The boys had left their neighborhood in Honduras within hours of one another in search of the migrant caravan they had seen on the news. One told his mother he was going to soccer practice. The other sneaked out in the middle of the night.
By Michael E. Miller
SAN PEDRO TAPANATEPEC, Mexico — Somehow, they said, they had found each other in the crowd and followed it here to this small town in southern Mexico. But after more than 600 miles, the two friends were at a crossroads.
Despite a throat infection that had turned into a fever, then a cough that rattled his small chest, Isaac Reyes Enamorado was undeterred.
“I’ve never thought of turning back,” the 12-year-old said as he rested Sunday in the shade of Tapanatepec’s central plaza.
Two blocks away, Javier Flores Maldonado lay on a dirty yoga mat, thinking just that. A few days earlier, the 16-year-old got word that his mother had fallen ill after learning that he wasn’t playing soccer but was walking to the United States. Now his family wanted him to come home.

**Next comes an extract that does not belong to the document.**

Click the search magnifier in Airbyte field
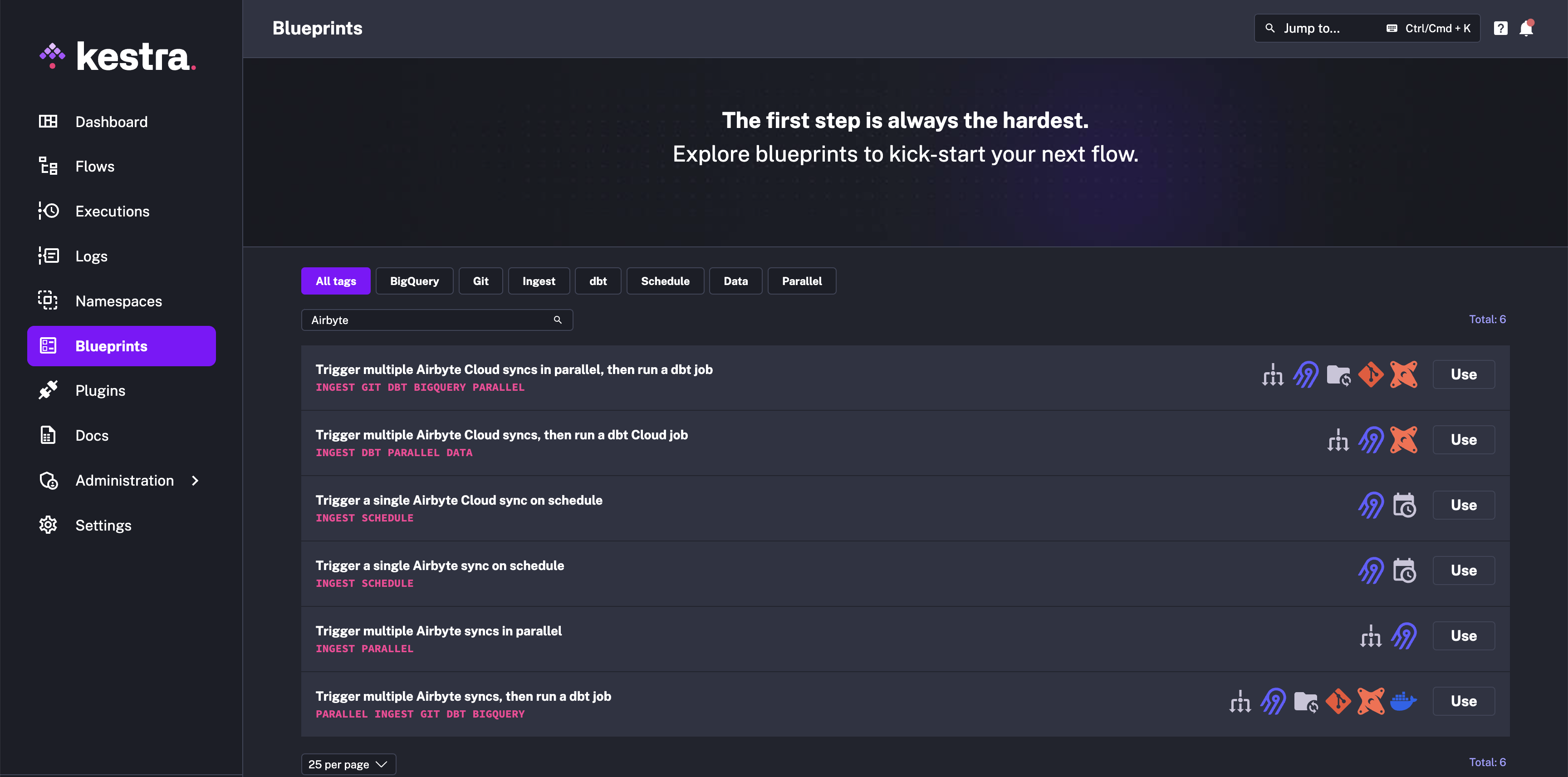The height and width of the screenshot is (777, 1568). click(557, 320)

The caravan has drawn the ire of President Trump, who has alleged without evidence that it includes terrorists and gang members and constitutes a potential “invasion.”
But there is one prominent feature of the caravan the president has not mentioned: the children.
There were roughly 2,300 minors in the 9,300-member caravan when it entered Mexico on Oct. 19, according to UNICEF, although it appears to have shrunk to between 4,000 and 7,000.
These children are the most vulnerable of asylum seekers: some as young as a few months, many swaddled in blankets or asleep in strollers whose wheels were coming off after two weeks on the road. Others are traveling alone or with siblings.